Lo que se conoce como Gran Guerra (en referencia a la Primera Guerra Mundial) no es nada comparado con lo que se está cociendo en Estados Unidos en torno a la figura del presidente, cuyo designio trasciende al protagonista en cuestión. La esencia del trumpismo es la firme reivindicación del americano de toda la vida, y de los ligazones consustanciales a la empresa nacional: la patria como hogar común y tierra de fundadores, la palabra dada como patente de honor, la ley y el orden como guardianes del bien, y Dios como custodio final de los hombres.
Tales ligaduras han ido implosionando so capa de supuestas nuevas probidades, que al desnudo dícese de los elementos más canallescos de disolución de toda comunidad política. De resultas, el americano de toda la vida y el cosmopolita de nueva planta (cincelado en los talleres globalistas) son mundos que colisionan. Ahí queda la gran quebrada. Los antagonismos no los ha traído el fenómeno Trump (tesis sostenida por desgracia hasta en retenes intelectuales nada contrarios al presidente): tan solo estaban subsumidos, hibernaban a la espera de un acontecimiento superior, y han ido germinando al son de dignatarios anteriores, en el rol de colaboracionistas del mundo global.
Cualquier líder dotado de las mayores virtudes políticas, cualquier ejercicio nivelado de fraternidad, se habría empantanado en una orquestación de mal tan gigante como la actual. En este punto de no retorno, alguien más terrenal llega para recordarnos que no todo hombre de bien está hecho de la pasta necesaria para procurar el bien de los hombres; a veces se precisa de una raza en la que prevalezca una aleación de fuerza bruta, intuición y estrategia.

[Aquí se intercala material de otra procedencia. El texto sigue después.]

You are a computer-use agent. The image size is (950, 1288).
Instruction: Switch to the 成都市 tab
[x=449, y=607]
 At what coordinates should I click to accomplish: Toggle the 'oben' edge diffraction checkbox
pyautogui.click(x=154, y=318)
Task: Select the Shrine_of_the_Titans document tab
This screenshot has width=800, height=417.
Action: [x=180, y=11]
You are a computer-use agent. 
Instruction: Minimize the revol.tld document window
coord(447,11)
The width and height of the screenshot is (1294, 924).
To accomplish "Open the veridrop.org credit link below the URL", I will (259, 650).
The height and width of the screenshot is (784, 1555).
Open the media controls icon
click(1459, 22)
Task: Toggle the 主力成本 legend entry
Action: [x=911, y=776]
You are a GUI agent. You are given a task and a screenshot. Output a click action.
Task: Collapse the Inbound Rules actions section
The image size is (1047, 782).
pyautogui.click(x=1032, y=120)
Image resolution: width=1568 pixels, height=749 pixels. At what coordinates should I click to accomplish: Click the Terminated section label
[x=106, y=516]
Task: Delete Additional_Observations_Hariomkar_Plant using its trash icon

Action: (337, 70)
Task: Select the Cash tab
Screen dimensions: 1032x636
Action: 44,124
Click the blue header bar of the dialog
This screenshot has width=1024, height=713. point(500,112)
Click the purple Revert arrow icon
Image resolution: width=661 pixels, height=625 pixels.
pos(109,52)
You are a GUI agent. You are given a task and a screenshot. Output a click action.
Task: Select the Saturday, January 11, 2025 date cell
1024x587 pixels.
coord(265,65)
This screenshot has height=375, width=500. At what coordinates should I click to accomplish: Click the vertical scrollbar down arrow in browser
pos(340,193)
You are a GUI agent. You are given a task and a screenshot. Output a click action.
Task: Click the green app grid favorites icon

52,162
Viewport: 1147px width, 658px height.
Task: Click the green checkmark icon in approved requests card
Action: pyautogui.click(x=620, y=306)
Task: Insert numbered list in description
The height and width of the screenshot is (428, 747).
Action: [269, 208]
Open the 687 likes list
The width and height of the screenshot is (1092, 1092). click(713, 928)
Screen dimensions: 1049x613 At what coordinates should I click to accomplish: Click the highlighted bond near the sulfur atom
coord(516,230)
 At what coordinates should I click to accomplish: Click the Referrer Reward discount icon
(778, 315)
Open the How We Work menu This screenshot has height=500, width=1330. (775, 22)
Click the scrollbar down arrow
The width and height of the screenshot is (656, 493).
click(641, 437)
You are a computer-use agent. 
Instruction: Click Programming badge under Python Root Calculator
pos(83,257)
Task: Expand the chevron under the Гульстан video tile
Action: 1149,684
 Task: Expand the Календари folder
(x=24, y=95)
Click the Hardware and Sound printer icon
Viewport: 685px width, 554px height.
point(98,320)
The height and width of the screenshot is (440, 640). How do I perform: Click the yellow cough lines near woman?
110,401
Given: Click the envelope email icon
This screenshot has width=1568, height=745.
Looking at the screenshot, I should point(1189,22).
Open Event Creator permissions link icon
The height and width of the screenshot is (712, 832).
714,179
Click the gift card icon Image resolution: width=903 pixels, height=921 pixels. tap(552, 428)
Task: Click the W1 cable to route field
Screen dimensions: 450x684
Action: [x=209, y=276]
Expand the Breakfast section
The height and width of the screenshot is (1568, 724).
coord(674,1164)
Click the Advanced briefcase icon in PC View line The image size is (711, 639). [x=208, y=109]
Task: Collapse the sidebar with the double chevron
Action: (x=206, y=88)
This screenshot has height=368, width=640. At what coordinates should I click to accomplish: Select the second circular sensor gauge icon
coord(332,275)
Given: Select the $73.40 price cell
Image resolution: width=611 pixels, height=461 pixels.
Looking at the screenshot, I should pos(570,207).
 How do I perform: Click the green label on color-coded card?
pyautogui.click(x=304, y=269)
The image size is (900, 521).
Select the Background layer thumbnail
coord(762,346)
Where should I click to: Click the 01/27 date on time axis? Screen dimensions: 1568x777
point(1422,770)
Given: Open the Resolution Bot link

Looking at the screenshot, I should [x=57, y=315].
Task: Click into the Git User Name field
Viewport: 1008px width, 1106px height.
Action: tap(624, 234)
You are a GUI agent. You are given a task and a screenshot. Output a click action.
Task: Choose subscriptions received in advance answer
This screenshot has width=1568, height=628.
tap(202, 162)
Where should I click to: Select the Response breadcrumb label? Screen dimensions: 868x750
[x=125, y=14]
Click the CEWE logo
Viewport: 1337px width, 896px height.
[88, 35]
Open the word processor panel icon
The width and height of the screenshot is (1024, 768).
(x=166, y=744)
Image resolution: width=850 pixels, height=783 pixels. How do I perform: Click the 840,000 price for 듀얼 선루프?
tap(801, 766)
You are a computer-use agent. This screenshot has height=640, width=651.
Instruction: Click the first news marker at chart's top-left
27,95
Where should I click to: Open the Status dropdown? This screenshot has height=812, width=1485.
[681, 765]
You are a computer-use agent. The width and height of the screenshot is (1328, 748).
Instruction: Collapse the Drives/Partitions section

En ese sentido, Donald Trump se ha manejado más como los monarcas de tiempos inmemoriales que como un jefe de Estado. Eso sí, solo ha librado una guerra, que se sale del mapa y que poco tiene que ver con la geopolítica. Los hay que opinan que no ha empleado la prudencia como virtud. Pero las cualidades requeridas para la ocasión eran las de un outsider salido del arcano bosque de los heterodoxos, cuya virtud triunfante ha sido precisamente no actuar como un político, y desemboscar al estadounidense medio, el cual había visto cómo quedaba condenado al ostracismo su don más preciado: el orgullo de ser americano.
El arzobispo Carlo María Viganò sigue muy de cerca los acontecimientos y ha calificado las elecciones en Estados Unidos como “el mas colosal fraude de la historia, con el fin de asegurar la derrota del hombre que se ha opuesto enérgicamente al establecimiento del Nuevo Orden Mundial que desean los hijos de las tinieblas”, al tiempo que le apañaba el cuerpo a Joe Biden: “Puede conducir a la esclavitud de la humanidad”.
Hila fino el arzobispo benefactor de Trump: la realidad es que hay mucho más en disputa que unas elecciones o el descubrimiento de un clamoroso fraude. Detrás del embate jurídico por desmontar el fraude, hay una rebelión patriótica frente a la disolución antropológica extendida hasta el paroxismo por un totalitarismo atroz.
El trumpismo es esa rebelión antropológica contra una disolución en marcha y frente a una maquinaria mediática que reparte a toneladas tabletas de odio a Donald Trump. El amor a la iniquidad es hoy la heroína del sistema; así lo veía el comunicador Glenn Beck, antiguo detractor de Trump, en su programa: “El bien se ha convertido en mal y el mal en bien”. Los trumpistas lo advirtieron primero, por eso han secundado la rebelión que defiende el derecho de los norteamericanos a tener su propia comunidad política, a mantener su celosa independencia, a hacer prevalecer su identidad, y a disponer de su destino.
Viganò tiene claro que ha llegado la hora de su hombre. Un hombre que impelido por las circunstancias y exhortado por una personalidad de trayectoria, parece decidido a no detenerse ante la empresa más difícil de su vida. Con independencia de quién acabe ocupando el despacho oval, si Trump y su equipo desenmascaran todo el mal de fondo de perpetradores y peones al servicio del globalismo (incluyendo a los medios repartidores de heroína moral), el trumpismo empezará a hacer valer su etopeya, y Carlo María Viganò podrá respirar entre rezos diciendo aquello de “Dios bendiga a América”.